Look below for the line holding "You are a GUI" and the line holding "Task: Click the". Transcribe exactly those lines and all lines between them, nothing more.
--- Material for this exercise ---
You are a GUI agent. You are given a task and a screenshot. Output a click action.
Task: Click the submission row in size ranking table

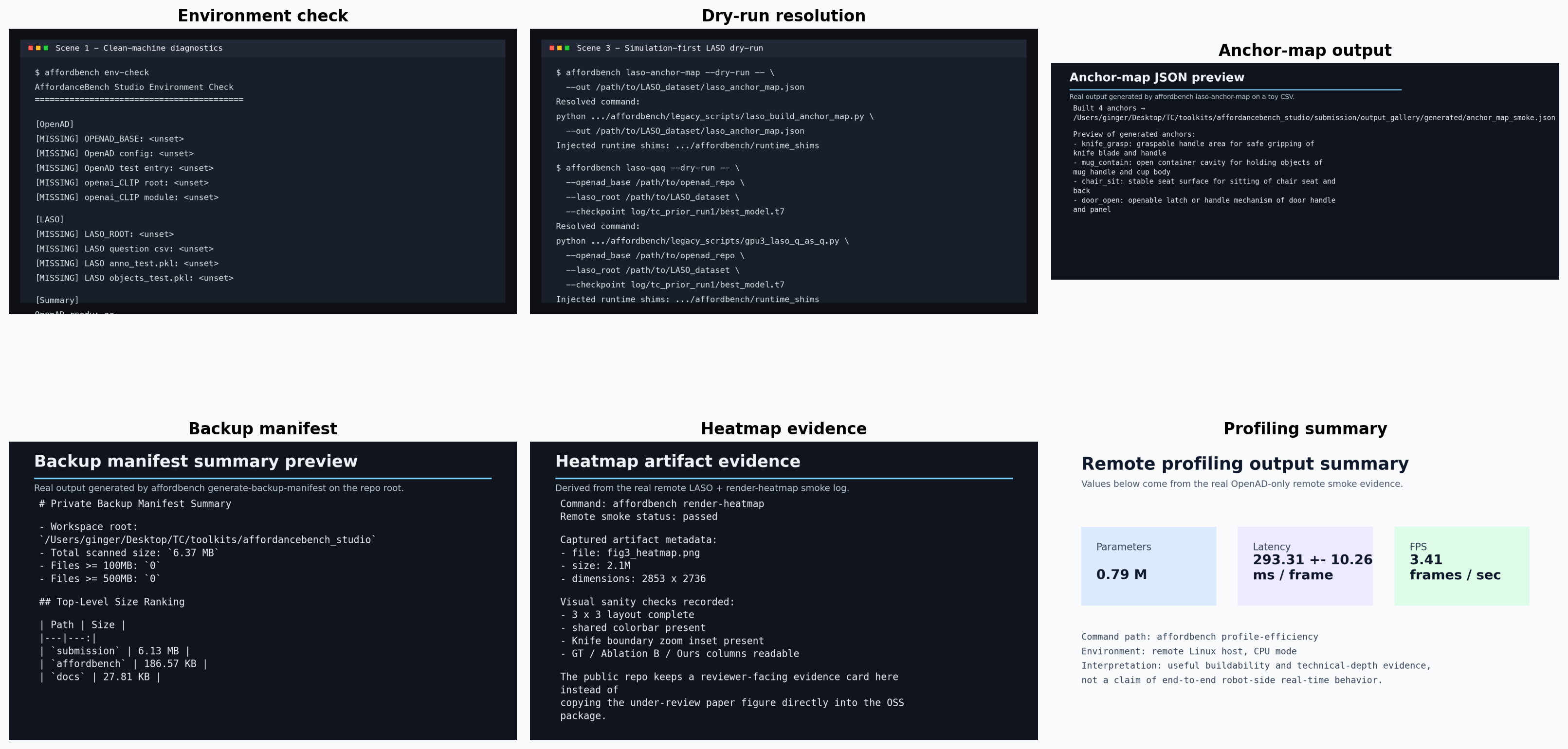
---
--- Material for this exercise ---
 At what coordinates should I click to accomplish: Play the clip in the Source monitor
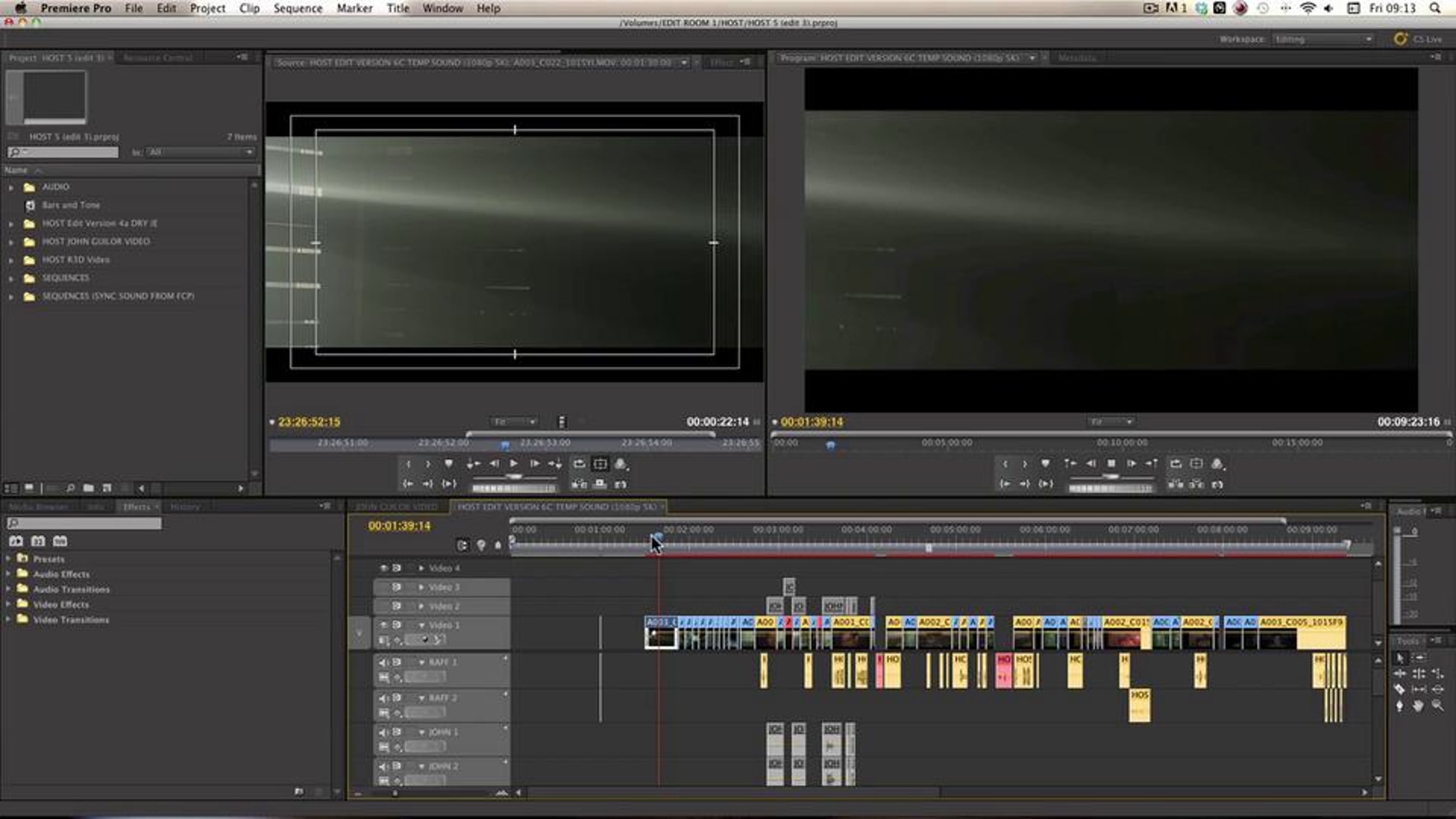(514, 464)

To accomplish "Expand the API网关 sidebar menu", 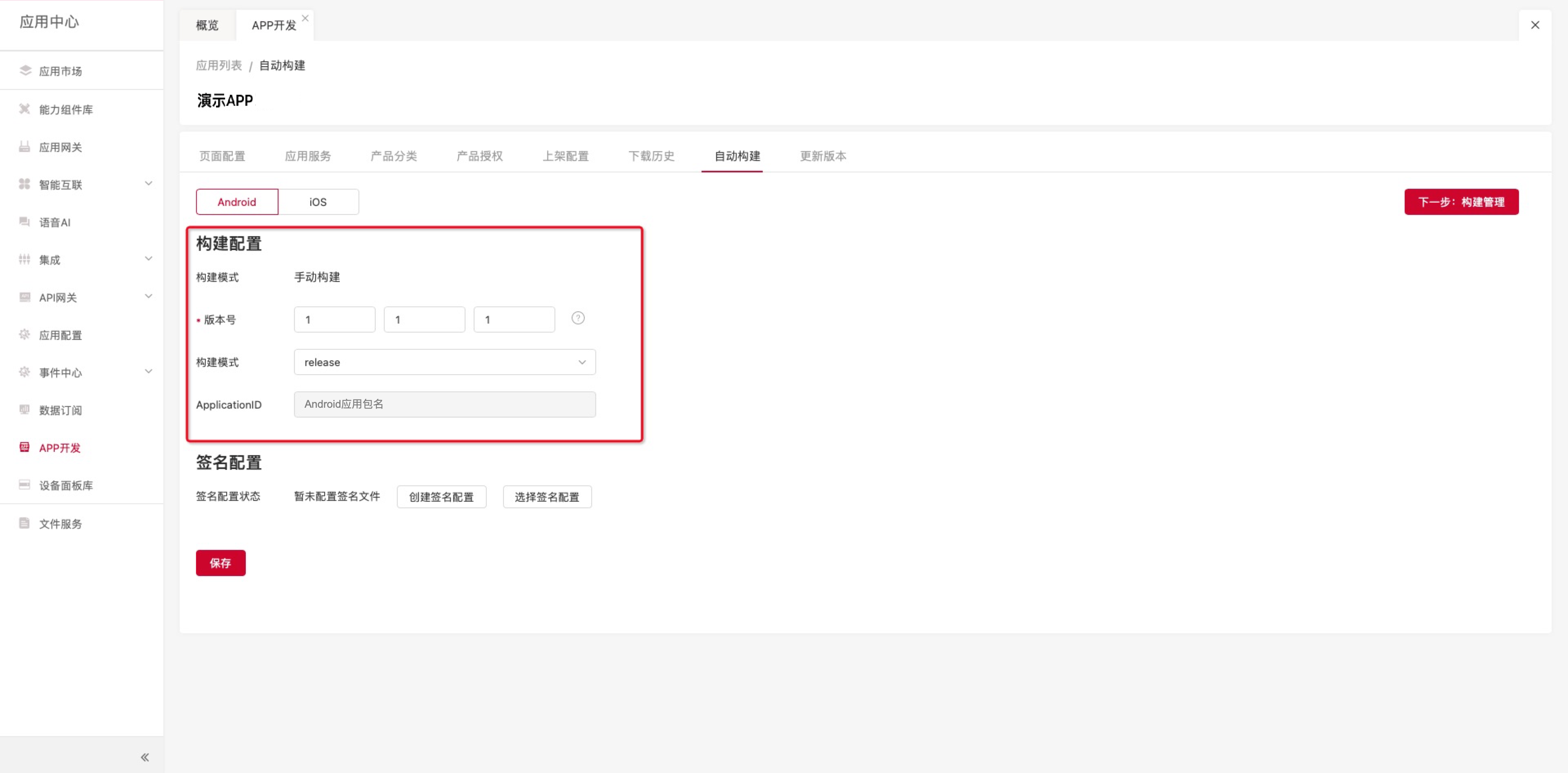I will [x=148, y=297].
---
→ **Reply**:
You are a GUI agent. You are given a task and a screenshot. Output a click action.
Task: Click the submission row in size ranking table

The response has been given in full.